-- Collection entries --
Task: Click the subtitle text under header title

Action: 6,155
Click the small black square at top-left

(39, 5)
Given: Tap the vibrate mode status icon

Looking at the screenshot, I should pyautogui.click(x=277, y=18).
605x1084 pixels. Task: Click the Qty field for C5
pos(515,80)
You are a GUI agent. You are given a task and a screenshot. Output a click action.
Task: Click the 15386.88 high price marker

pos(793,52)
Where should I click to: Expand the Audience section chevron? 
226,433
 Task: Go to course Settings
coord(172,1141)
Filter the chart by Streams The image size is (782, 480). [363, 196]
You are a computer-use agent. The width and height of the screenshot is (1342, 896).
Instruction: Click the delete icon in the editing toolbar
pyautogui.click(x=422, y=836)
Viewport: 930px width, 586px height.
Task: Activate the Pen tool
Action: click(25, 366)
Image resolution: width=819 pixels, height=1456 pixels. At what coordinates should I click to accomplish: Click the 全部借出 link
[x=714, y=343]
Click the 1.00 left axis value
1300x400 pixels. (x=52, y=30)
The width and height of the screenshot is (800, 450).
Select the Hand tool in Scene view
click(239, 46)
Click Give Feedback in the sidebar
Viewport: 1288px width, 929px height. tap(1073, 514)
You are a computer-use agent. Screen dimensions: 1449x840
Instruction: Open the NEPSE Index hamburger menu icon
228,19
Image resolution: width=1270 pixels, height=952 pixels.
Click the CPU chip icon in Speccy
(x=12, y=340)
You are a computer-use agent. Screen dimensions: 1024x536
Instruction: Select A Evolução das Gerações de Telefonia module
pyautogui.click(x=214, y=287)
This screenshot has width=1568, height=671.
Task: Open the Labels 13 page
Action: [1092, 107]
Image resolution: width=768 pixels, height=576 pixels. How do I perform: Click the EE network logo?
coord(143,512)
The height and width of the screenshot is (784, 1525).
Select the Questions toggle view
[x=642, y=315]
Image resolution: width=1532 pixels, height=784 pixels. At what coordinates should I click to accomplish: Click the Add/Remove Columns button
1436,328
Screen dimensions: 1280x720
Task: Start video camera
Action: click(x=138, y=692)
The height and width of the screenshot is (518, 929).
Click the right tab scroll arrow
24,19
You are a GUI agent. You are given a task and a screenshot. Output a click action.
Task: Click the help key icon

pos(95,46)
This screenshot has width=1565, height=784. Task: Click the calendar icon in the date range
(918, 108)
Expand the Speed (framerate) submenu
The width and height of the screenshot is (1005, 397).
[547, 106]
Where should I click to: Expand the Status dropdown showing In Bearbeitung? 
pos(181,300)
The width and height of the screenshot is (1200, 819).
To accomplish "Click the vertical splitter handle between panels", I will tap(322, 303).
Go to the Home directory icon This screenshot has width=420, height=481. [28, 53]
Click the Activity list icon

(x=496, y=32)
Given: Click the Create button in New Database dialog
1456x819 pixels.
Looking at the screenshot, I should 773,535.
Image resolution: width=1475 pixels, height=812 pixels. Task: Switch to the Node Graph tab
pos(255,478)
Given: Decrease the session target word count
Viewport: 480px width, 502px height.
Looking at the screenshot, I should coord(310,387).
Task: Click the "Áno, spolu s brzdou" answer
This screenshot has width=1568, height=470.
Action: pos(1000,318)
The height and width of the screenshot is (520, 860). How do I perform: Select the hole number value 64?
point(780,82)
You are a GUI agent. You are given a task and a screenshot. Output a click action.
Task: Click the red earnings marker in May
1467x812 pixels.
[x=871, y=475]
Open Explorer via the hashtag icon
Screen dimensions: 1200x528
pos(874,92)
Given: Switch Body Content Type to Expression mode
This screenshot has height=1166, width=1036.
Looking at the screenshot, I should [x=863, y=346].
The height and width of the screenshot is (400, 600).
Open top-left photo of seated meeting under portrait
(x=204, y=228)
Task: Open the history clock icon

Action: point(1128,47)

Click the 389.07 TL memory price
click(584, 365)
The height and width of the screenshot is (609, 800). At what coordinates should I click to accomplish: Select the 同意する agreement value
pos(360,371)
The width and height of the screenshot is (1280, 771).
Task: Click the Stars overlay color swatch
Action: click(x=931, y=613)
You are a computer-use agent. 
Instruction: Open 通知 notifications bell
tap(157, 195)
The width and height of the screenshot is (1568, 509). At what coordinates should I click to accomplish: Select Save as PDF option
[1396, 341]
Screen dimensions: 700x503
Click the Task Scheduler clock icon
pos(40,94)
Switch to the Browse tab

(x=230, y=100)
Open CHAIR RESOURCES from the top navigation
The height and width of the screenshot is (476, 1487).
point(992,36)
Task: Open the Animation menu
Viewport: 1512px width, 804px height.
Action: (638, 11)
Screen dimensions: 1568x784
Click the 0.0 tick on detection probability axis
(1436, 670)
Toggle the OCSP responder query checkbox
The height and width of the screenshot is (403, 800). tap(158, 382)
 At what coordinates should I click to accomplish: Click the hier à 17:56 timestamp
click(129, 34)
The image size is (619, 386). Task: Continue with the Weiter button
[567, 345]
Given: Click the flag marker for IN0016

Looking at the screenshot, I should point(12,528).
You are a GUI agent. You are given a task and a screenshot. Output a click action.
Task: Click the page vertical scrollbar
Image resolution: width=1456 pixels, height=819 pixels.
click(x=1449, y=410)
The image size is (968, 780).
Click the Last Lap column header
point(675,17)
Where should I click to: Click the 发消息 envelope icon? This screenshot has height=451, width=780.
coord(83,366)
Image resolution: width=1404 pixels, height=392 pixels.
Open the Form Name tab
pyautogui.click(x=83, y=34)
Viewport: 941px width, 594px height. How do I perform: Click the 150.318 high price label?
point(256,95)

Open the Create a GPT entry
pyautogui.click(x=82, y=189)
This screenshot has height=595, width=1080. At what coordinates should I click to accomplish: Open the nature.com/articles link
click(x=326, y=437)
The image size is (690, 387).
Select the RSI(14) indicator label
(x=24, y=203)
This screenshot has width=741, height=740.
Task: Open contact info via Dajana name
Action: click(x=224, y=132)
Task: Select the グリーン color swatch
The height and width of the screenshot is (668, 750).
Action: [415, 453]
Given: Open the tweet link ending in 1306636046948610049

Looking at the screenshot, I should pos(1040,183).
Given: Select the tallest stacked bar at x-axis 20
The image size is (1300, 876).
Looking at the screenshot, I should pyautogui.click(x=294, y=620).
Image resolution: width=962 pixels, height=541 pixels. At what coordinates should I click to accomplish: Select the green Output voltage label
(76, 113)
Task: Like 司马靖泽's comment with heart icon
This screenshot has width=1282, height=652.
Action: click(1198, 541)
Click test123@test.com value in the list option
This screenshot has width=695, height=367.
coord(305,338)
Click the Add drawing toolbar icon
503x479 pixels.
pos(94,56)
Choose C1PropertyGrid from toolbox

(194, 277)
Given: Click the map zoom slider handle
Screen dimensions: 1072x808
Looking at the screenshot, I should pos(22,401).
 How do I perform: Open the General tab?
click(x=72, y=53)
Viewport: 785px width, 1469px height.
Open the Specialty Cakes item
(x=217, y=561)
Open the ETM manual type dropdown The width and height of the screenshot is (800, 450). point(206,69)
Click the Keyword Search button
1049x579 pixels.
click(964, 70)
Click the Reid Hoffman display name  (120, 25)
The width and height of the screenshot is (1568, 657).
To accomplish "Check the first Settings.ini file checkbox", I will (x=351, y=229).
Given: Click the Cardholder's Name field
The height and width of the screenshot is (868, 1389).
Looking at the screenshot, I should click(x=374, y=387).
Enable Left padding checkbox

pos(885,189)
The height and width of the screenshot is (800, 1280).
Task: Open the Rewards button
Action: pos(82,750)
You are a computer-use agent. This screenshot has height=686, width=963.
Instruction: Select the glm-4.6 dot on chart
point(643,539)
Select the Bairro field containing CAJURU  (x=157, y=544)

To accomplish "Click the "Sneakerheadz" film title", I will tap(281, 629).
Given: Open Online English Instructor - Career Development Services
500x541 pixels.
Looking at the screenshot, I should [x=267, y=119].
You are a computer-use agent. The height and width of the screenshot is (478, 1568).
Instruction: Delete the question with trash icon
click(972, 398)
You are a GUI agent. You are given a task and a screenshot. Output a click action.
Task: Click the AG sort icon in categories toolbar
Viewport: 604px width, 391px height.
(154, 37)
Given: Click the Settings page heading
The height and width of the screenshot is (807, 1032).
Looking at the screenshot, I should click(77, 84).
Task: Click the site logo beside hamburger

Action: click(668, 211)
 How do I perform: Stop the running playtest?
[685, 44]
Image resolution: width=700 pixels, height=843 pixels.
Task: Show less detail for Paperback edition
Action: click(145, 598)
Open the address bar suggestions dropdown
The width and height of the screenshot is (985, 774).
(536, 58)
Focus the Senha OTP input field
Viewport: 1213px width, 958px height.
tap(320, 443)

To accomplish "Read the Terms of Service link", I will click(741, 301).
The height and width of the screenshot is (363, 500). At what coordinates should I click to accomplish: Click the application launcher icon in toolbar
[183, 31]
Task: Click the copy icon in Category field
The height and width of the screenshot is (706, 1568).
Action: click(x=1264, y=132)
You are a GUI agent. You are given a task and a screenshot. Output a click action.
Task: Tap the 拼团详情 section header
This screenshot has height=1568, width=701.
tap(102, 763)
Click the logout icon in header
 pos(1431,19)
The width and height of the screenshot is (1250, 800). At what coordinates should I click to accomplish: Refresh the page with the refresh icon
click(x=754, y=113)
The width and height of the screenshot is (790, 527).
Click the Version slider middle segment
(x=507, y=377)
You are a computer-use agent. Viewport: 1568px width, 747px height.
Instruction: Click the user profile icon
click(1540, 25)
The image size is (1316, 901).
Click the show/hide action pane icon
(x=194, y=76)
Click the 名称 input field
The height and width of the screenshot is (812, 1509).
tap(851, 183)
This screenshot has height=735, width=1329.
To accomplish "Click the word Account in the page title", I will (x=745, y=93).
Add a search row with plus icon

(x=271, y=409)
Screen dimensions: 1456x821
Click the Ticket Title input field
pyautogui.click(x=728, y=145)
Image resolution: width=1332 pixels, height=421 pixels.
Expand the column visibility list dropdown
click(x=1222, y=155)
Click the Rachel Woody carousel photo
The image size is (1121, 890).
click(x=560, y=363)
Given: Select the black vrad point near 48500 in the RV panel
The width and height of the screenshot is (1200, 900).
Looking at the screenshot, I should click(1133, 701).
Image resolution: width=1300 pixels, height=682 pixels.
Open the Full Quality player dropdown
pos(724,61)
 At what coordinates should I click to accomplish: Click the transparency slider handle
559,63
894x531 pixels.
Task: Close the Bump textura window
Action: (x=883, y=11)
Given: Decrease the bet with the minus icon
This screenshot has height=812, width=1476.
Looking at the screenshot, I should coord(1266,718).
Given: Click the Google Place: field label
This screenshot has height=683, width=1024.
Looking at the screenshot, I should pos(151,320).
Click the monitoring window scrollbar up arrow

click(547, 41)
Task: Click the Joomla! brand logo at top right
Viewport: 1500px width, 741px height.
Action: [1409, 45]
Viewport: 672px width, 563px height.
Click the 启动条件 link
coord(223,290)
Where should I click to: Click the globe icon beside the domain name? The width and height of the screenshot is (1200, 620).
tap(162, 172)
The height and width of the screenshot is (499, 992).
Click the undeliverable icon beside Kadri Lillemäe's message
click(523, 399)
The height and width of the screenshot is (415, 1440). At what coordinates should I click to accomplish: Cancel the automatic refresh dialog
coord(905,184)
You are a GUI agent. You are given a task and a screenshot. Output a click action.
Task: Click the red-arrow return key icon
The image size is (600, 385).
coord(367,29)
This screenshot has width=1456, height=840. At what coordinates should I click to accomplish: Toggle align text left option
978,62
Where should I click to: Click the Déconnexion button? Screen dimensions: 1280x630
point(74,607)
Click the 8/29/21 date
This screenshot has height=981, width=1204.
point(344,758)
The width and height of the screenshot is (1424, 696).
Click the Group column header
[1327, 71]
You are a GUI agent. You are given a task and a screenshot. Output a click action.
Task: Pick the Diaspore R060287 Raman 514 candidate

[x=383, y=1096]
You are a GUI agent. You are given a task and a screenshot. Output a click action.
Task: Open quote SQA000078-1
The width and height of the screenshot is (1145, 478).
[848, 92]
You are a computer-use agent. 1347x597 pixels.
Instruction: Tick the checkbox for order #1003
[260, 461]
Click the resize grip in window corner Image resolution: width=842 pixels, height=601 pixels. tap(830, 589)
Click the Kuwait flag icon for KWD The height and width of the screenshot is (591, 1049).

-- ASSIGNED TASK --
Check each line of the entries above, and show every one holding the word "will".

-- ANSWER SPACE --
To accomplish "Click the vertical splitter handle between panels", I will tap(322, 303).
To accomplish "Check the first Settings.ini file checkbox", I will (x=351, y=229).
To accomplish "Click the "Sneakerheadz" film title", I will tap(281, 629).
To accomplish "Read the Terms of Service link", I will click(741, 301).
To accomplish "Click the word Account in the page title", I will (x=745, y=93).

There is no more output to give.